(Records shown)
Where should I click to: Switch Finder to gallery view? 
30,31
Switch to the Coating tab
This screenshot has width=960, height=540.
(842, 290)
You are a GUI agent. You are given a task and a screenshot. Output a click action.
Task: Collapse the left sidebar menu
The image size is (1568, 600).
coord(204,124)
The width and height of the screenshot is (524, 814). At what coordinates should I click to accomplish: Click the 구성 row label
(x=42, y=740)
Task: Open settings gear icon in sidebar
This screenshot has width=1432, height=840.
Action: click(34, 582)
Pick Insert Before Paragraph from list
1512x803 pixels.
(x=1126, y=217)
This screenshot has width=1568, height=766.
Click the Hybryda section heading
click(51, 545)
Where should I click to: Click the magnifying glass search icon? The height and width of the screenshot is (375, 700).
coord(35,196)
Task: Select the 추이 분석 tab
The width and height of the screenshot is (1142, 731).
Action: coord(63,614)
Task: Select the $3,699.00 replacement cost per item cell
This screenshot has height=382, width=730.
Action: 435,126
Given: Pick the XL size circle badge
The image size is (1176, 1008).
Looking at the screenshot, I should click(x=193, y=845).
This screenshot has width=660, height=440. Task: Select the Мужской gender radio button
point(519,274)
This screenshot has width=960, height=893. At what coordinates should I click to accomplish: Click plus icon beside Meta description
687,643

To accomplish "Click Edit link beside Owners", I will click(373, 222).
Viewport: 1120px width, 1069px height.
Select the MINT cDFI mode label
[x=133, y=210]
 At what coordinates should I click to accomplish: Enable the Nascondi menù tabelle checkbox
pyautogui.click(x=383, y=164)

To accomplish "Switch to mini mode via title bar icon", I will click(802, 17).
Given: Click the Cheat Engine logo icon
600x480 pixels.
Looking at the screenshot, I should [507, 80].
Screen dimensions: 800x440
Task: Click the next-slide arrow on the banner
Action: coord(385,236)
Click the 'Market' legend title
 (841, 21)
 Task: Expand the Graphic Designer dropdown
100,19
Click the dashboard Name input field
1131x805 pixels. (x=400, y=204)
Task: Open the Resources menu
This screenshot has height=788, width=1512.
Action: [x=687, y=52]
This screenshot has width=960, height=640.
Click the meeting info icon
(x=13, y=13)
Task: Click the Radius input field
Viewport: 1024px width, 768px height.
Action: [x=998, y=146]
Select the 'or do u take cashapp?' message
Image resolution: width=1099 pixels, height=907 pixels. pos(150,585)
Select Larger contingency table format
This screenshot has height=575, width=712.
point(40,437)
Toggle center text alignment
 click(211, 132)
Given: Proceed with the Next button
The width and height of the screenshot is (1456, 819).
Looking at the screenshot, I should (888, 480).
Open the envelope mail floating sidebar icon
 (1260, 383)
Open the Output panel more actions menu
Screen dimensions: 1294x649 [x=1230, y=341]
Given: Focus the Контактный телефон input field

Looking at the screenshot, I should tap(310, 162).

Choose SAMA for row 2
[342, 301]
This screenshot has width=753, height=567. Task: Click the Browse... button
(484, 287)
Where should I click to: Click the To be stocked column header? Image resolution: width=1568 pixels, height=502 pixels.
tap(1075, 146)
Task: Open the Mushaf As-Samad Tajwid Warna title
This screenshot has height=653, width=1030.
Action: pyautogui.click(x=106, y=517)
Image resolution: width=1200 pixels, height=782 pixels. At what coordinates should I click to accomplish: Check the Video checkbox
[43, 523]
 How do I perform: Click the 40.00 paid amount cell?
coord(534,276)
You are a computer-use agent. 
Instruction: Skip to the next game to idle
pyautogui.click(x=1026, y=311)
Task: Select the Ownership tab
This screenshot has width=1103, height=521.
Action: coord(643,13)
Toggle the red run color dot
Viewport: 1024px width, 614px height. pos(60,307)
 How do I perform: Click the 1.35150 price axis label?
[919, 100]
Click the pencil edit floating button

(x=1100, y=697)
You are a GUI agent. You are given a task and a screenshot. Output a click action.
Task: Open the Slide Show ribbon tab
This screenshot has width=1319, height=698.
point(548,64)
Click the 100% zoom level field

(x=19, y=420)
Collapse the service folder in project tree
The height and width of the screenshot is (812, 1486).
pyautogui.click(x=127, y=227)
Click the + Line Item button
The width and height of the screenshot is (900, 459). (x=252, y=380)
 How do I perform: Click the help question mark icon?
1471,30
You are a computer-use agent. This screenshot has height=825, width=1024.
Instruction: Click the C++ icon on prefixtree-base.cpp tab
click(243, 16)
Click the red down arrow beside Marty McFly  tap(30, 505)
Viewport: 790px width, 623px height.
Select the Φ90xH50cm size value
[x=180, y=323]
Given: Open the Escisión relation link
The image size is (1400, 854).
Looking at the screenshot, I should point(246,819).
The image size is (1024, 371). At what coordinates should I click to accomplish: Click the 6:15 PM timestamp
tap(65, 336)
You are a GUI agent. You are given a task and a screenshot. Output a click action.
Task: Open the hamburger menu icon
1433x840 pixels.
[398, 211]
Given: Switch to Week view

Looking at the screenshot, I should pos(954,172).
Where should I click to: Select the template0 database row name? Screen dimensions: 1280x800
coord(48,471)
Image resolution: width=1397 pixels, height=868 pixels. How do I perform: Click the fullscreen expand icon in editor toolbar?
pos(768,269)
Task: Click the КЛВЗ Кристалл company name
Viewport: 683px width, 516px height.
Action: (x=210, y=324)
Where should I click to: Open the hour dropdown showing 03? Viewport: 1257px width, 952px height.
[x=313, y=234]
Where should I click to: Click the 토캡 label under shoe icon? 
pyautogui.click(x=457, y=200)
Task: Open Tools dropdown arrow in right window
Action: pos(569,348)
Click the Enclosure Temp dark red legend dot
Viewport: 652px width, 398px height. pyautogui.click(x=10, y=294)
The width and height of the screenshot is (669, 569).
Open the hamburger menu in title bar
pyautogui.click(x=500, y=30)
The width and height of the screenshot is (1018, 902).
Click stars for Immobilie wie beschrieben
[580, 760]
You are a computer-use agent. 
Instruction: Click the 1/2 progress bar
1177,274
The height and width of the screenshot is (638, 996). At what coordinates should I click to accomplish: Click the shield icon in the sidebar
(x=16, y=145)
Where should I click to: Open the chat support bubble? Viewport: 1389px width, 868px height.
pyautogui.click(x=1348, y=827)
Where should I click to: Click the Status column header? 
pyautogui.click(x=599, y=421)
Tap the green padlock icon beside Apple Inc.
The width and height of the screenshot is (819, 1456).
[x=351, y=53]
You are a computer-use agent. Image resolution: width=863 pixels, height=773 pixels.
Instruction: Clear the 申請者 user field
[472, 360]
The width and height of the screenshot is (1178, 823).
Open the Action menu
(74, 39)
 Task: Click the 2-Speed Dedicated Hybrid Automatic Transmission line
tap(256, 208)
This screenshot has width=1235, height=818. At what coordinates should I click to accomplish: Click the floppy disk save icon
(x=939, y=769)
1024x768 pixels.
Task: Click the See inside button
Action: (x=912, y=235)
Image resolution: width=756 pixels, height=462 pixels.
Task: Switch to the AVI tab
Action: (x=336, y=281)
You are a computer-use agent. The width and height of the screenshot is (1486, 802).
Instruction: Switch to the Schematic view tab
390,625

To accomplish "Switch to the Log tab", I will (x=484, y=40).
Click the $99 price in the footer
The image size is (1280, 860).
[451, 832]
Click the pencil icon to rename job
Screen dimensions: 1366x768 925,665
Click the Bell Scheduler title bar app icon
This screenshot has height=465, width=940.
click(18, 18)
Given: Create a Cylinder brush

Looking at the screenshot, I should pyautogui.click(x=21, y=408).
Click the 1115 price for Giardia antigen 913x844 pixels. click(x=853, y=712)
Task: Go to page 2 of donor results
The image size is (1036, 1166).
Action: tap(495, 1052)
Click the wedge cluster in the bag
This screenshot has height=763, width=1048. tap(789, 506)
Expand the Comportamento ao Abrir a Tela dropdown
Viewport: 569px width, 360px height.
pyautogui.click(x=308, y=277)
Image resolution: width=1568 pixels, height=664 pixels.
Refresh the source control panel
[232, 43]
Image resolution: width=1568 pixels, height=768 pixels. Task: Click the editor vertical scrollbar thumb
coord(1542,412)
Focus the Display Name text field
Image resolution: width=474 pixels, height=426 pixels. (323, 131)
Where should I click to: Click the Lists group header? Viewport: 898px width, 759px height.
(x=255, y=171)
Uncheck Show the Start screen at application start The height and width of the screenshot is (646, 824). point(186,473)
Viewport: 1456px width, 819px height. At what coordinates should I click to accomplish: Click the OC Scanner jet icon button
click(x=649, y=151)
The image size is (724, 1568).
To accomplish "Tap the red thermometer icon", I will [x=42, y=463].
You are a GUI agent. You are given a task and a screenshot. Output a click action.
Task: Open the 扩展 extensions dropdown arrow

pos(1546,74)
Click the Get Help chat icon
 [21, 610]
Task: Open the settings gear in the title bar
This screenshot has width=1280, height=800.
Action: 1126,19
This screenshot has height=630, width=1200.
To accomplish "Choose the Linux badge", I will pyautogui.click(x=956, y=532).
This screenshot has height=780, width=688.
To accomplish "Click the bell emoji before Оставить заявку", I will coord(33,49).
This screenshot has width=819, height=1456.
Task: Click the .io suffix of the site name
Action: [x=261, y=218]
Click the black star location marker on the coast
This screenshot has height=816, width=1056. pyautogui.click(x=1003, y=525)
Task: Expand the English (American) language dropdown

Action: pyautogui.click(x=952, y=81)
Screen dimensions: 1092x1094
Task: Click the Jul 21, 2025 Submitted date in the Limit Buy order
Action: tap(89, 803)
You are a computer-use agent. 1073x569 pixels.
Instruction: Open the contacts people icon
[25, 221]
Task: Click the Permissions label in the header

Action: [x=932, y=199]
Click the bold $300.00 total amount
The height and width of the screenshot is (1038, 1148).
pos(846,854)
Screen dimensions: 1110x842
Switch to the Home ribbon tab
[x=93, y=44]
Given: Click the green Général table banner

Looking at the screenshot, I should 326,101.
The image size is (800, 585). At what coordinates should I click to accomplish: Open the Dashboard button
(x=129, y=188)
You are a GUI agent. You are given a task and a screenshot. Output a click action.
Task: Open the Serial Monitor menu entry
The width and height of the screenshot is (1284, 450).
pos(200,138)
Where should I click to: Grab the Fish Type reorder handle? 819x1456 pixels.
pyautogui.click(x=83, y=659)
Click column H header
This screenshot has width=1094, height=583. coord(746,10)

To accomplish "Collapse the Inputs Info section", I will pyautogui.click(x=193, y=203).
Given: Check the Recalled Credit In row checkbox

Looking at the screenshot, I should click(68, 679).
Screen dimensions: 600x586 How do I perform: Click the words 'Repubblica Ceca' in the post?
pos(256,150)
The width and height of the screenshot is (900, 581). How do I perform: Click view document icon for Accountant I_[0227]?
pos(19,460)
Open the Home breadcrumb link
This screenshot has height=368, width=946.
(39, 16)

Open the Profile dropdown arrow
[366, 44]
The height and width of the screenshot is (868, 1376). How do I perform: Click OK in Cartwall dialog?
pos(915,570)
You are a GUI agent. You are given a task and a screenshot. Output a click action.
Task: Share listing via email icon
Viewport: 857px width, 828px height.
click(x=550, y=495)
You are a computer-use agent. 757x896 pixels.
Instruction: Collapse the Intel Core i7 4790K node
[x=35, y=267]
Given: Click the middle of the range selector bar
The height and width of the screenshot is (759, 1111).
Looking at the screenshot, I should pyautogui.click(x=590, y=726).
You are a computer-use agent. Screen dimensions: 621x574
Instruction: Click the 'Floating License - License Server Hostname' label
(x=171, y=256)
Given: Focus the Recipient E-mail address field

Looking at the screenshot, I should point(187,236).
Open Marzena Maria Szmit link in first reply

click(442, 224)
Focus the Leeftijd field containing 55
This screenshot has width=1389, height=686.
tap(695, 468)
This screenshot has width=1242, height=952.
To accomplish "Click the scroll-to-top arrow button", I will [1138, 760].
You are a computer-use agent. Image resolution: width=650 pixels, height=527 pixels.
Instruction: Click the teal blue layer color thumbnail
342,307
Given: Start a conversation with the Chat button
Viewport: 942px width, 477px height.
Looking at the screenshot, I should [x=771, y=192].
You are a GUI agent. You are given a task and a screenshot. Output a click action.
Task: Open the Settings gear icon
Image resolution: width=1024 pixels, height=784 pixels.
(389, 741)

(Exercise)
How many lines in the entries include "computer"? Only the number is wanted.

(Expected answer)
9